Rotatory chair -- gain and time constant. The peak gain and the slope of the gain vs frequency curve is another way to estimate remaining vestibular function. Peak gain is useful only for severe loss -- someone with a 100% loss has no gain at any frequencies, including high frequencies (gain of 0). Gain slope is the most useful method of estimating function when high-frequency gain is normal (which is often the case). It seems to us (without any data), that the rotatory chair data should be a more accurate way of estimating vestibular "function", as the time constant can decline even when the gain remains normal. In other words, the rotatory chair test output, covering more frequencies than the caloric test (which is DC), could encode more information concerning function.
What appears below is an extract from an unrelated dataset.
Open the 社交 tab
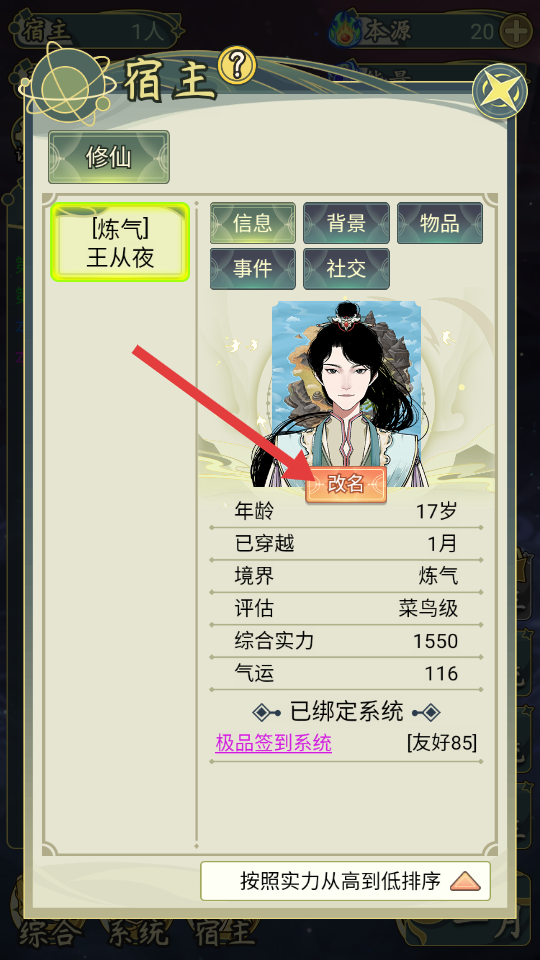 346,269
Here is a rough mapping between the amount of vestibular loss, and expected impairments, using anchor points which are well known. This is based on the author's clinical experience:
|50-70||Borderline, mildly unsteady|
|70-90||mild oscillopsia, reluctant to drive in dark|
|90-100||Oscillopsia, sensory ataxia, moderately unsteady|
Ones estimate of the impact of gentamicin induced reduction of vestibular input depends on how one views the impact of vestibular input on balance in general. It is well known that balance declines with age, and very rapidly from approximately 80 onward. However, is this decline due to a rapid reduction in vestibular function (in parallel with hearing), or is it due to a combination of many factors -- reduced vision, reduced somatosensation, reduced vestibular input, poorer central integration, and poorer motor output ?
In our view, while it is reasonable to suppose that other factors than vestibular function impact balance, there is quite good evidence for reduced hearing, and because of this, we think that vestibular disturbances are probably very important, and may dominate the process.